Bug 12 — Generic Type Bounds¶
Buggy — Java¶
public static <T> int linearSearch(T[] arr, T target) {
for (int i = 0; i < arr.length; i++) {
if (arr[i] == target) { // ← BUG: identity comparison, not equality
return i;
}
}
return -1;
}
String[] s = {"apple", new String("apple"), "banana"};
linearSearch(s, "apple"); // → 0 (lucky — interned)
linearSearch(s, new String("apple")); // → -1 (not the same object!)
Buggy — Go¶
// Pre-Go 1.18 — no generics. Hand-rolled with interface{}:
func LinearSearch(arr []interface{}, target interface{}) int {
for i, v := range arr {
if v == target { // ← BUG: works for primitives, but not for slice/map values
return i
}
}
return -1
}
// Go 1.18+ with generics:
func LinearSearchGeneric[T comparable](arr []T, target T) int {
for i, v := range arr {
if v == target {
return i
}
}
return -1
}
// `comparable` excludes slices, maps, funcs — but doesn't help with structs
// containing those, which panic at runtime when compared.
Bug¶
Java's == on object references checks identity, not value equality. Two String objects with the same content are different references unless interned, so == returns false.
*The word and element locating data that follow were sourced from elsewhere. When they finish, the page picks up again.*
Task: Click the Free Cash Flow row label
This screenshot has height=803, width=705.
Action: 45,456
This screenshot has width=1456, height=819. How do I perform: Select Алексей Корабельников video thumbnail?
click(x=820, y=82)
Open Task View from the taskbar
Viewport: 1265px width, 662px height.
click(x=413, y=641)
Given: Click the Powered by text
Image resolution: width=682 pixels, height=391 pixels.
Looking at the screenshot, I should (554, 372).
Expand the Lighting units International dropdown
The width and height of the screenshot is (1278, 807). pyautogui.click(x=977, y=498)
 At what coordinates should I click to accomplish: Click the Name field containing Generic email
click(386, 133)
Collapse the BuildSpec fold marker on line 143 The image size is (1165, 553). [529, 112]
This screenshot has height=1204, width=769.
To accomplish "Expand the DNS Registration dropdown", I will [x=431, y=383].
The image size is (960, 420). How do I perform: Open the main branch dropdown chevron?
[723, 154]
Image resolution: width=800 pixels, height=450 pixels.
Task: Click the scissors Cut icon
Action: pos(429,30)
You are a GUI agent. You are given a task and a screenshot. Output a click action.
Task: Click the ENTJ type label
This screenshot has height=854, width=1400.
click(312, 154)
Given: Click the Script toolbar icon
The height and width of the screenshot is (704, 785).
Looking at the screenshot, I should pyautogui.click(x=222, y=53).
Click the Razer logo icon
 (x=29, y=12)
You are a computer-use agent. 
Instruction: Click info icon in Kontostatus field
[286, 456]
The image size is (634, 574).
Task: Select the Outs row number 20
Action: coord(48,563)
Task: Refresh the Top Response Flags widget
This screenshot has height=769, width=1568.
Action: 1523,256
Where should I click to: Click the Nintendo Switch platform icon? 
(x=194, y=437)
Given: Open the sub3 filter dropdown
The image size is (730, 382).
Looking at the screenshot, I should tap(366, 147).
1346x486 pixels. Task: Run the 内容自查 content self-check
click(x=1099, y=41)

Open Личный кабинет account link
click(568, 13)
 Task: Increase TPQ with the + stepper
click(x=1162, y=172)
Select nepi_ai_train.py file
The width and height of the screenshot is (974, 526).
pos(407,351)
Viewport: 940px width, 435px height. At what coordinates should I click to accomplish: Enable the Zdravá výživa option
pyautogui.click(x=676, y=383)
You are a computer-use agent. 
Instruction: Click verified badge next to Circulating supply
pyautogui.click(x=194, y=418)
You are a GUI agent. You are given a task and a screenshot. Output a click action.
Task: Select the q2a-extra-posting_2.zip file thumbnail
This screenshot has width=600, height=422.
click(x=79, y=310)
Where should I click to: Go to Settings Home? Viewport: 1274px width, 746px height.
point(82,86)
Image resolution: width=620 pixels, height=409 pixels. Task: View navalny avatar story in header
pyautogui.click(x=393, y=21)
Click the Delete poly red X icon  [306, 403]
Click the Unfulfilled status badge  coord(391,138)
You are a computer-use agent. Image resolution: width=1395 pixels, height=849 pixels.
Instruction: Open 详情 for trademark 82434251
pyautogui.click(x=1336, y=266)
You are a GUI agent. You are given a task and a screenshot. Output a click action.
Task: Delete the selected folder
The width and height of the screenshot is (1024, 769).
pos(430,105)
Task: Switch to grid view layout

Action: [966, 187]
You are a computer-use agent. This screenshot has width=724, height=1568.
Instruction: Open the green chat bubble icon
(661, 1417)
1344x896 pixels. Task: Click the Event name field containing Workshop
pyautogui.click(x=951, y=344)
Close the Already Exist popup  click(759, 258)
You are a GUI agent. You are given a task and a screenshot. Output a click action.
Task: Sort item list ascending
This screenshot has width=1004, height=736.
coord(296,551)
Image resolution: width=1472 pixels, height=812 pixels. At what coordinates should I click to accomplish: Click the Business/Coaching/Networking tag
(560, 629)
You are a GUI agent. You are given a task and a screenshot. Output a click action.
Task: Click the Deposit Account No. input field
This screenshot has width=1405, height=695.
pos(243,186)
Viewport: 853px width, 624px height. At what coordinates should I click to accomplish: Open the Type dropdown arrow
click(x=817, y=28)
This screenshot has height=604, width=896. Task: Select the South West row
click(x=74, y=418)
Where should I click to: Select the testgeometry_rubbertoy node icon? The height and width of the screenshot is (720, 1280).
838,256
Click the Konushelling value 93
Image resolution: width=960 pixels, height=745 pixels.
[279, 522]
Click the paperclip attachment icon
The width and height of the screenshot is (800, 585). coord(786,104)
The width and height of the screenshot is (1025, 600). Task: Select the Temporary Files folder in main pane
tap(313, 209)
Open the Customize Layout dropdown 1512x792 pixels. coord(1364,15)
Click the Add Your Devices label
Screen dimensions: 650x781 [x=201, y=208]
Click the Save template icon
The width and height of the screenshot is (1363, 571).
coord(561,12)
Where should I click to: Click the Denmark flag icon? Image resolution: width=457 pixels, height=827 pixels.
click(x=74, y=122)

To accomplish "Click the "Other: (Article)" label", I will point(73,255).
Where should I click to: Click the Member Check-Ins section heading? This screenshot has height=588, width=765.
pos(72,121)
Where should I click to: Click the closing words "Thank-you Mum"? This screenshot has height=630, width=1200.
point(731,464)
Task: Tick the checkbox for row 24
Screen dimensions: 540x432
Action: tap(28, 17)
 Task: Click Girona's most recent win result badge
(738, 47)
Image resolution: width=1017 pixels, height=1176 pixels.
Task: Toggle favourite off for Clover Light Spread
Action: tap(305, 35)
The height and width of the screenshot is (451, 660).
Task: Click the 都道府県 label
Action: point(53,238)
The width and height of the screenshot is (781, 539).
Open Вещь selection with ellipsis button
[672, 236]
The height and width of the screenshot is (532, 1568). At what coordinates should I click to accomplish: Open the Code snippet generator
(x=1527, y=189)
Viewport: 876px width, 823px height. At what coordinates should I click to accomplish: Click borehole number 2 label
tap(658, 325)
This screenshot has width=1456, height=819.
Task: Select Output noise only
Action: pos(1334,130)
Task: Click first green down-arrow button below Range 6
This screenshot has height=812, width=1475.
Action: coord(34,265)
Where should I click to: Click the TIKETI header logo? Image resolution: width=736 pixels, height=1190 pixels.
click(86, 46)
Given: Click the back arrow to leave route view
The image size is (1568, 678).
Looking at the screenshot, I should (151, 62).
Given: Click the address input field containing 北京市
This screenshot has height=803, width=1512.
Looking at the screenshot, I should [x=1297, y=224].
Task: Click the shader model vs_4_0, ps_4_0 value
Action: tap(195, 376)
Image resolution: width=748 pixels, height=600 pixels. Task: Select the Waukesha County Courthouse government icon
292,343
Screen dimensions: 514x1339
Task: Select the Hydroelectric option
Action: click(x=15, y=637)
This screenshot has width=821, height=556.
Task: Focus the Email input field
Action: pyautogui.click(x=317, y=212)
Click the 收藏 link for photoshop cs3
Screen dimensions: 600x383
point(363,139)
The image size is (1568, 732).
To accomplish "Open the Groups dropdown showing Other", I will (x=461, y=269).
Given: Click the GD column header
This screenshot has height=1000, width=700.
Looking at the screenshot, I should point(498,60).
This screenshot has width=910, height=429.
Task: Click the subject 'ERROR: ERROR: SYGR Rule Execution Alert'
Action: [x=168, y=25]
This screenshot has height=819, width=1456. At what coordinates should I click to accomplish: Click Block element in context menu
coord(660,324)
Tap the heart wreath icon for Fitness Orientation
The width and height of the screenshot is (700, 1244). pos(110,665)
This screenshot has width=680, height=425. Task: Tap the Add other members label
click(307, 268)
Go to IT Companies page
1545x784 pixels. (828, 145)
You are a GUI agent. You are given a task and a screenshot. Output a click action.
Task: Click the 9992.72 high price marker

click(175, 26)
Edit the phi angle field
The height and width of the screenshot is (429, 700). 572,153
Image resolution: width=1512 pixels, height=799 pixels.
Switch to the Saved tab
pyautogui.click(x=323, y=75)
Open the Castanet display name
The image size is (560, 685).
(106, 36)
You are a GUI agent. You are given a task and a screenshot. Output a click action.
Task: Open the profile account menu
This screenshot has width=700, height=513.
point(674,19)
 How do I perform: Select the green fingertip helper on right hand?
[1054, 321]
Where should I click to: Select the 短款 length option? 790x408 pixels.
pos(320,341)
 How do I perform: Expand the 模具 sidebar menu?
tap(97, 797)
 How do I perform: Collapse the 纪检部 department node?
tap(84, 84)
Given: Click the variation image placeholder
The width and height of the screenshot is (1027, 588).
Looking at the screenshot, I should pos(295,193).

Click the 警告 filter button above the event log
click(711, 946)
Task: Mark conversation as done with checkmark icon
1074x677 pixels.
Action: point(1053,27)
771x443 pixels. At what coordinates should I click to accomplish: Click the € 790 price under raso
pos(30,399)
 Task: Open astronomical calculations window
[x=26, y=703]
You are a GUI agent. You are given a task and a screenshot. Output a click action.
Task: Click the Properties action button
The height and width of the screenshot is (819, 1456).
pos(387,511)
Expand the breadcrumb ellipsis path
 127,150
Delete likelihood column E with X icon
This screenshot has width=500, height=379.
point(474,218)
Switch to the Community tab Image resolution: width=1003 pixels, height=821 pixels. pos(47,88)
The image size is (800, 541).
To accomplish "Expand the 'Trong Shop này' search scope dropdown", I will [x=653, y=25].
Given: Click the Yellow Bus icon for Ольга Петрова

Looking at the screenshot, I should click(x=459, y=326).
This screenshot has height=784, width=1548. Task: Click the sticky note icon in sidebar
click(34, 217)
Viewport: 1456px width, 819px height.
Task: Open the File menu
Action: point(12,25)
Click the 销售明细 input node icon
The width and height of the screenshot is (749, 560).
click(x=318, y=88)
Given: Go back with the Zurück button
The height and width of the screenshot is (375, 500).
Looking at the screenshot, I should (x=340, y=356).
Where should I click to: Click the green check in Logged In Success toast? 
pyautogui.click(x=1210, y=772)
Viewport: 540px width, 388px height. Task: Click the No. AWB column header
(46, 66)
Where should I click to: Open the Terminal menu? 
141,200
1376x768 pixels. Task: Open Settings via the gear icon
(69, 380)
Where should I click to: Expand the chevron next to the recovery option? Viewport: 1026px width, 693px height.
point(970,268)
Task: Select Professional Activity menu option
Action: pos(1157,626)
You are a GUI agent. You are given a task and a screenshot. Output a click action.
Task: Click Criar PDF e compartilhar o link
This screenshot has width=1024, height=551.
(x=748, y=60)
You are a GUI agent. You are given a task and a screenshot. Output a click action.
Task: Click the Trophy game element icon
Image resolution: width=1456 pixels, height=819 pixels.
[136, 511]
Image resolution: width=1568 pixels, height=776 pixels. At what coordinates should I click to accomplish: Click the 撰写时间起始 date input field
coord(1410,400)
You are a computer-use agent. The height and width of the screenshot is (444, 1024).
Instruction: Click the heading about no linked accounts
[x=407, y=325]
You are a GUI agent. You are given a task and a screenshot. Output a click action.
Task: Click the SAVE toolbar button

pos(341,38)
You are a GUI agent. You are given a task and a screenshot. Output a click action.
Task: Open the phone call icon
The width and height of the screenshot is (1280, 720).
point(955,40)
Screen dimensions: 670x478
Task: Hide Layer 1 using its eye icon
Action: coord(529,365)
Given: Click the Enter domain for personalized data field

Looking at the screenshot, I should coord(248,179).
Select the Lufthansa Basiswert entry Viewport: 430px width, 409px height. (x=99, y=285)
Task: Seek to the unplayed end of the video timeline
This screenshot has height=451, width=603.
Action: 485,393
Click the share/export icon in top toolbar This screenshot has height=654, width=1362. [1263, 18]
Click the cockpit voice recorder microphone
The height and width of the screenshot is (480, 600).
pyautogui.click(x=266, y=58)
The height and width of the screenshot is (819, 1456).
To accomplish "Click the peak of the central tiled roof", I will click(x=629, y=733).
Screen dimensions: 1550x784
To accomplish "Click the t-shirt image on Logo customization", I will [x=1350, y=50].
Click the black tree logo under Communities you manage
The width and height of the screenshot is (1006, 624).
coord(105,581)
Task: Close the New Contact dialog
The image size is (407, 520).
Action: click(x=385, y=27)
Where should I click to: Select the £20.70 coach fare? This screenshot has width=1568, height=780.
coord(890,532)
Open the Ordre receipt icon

In Go, the comparable constraint allows compile-time-comparable types but doesn't enforce semantic equality (e.g., two time.Time values with the same instant compare unequal due to monotonic clock).
Fix¶
Java: use Objects.equals (handles null + delegates to equals):
public static <T> int linearSearch(T[] arr, T target) {
for (int i = 0; i < arr.length; i++) {
if (Objects.equals(arr[i], target)) {
return i;
}
}
return -1;
}
Go: for types where == is the wrong notion of equality, accept a comparator:
func LinearSearchFunc[T any](arr []T, eq func(T) bool) int {
for i, v := range arr {
if eq(v) {
return i
}
}
return -1
}
// Usage:
idx := LinearSearchFunc(times, func(t time.Time) bool {
return t.Equal(target) // monotonic-aware equality
})
Lesson¶
Generic / dynamic equality is a minefield. Always think about what equality means for your type: - Primitives → == works. - Strings → equals (Java), == (Go), == (Python). - Custom objects → require an Equals / __eq__ / Comparable impl. - Floats → use tolerance. - Time → use a domain-aware comparison.
Summary¶
| # | Bug | Category |
|---|---|---|
| 1 | Off-by-one bound | Loop control |
| 2 | bool instead of index | API design |
| 3 | Missing not-found return | Control flow |
| 4 | NaN equality | Floating point |
| 5 | Mutation while iterating | Concurrency / iteration |
| 6 | Recursive stack overflow | Algorithm choice |
| 7 | Parallel race | Concurrency |
| 8 | Comparator violation | Custom equality |
| 9 | Returns last not first | Control flow |
| 10 | Case-sensitive search | Domain modeling |
| 11 | Counter overflow | Numeric correctness |
| 12 | Generic identity vs equality | Type system |
Linear search is "trivial" in the textbook sense, but production code is full of these bugs. Most modern style guides forbid hand-written linear search in favor of slices.Index, Objects.equals, Stream.findFirst, etc. — precisely because they handle these traps for you.